Problem details: Using the material below, print the line that contains "For every named", the line that contains "Flower Defence (1572, 444)", and every line in between, exactly and nothing else.

Dataset excerpts:
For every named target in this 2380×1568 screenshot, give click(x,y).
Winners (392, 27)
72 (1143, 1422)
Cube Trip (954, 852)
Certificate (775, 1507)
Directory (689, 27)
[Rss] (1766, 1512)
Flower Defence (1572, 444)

--

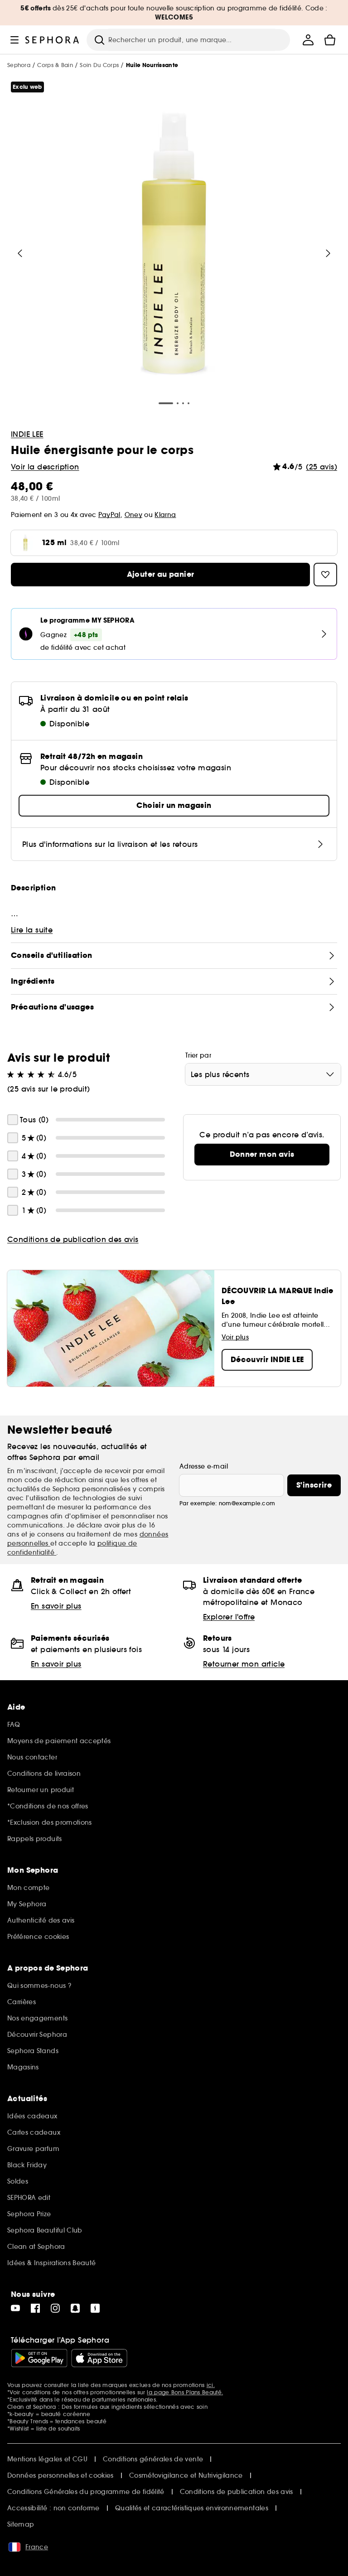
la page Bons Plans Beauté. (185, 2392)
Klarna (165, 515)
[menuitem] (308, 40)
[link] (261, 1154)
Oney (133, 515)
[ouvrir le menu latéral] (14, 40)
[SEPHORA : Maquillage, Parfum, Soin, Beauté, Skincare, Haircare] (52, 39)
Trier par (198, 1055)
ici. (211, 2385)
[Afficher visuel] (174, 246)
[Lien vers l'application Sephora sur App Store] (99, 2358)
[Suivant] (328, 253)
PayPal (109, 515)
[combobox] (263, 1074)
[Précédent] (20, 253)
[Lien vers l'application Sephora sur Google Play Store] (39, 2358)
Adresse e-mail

---

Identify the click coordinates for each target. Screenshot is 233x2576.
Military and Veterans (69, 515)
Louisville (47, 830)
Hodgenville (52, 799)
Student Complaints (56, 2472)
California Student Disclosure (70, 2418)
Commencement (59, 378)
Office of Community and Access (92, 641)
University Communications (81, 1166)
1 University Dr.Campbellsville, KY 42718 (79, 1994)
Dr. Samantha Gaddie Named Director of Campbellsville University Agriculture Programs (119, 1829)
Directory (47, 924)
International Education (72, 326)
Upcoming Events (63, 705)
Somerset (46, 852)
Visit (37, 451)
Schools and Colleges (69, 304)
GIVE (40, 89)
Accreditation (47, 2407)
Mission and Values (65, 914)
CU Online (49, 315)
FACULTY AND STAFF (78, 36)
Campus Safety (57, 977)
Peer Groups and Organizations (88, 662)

Answer below:
For every named target in this 2380×1568 screenshot, give click(x,y).
Winners (392, 27)
72 (1143, 1422)
Cube Trip (954, 852)
Certificate (775, 1507)
Directory (689, 27)
[Rss] (1766, 1512)
Flower Defence (1572, 444)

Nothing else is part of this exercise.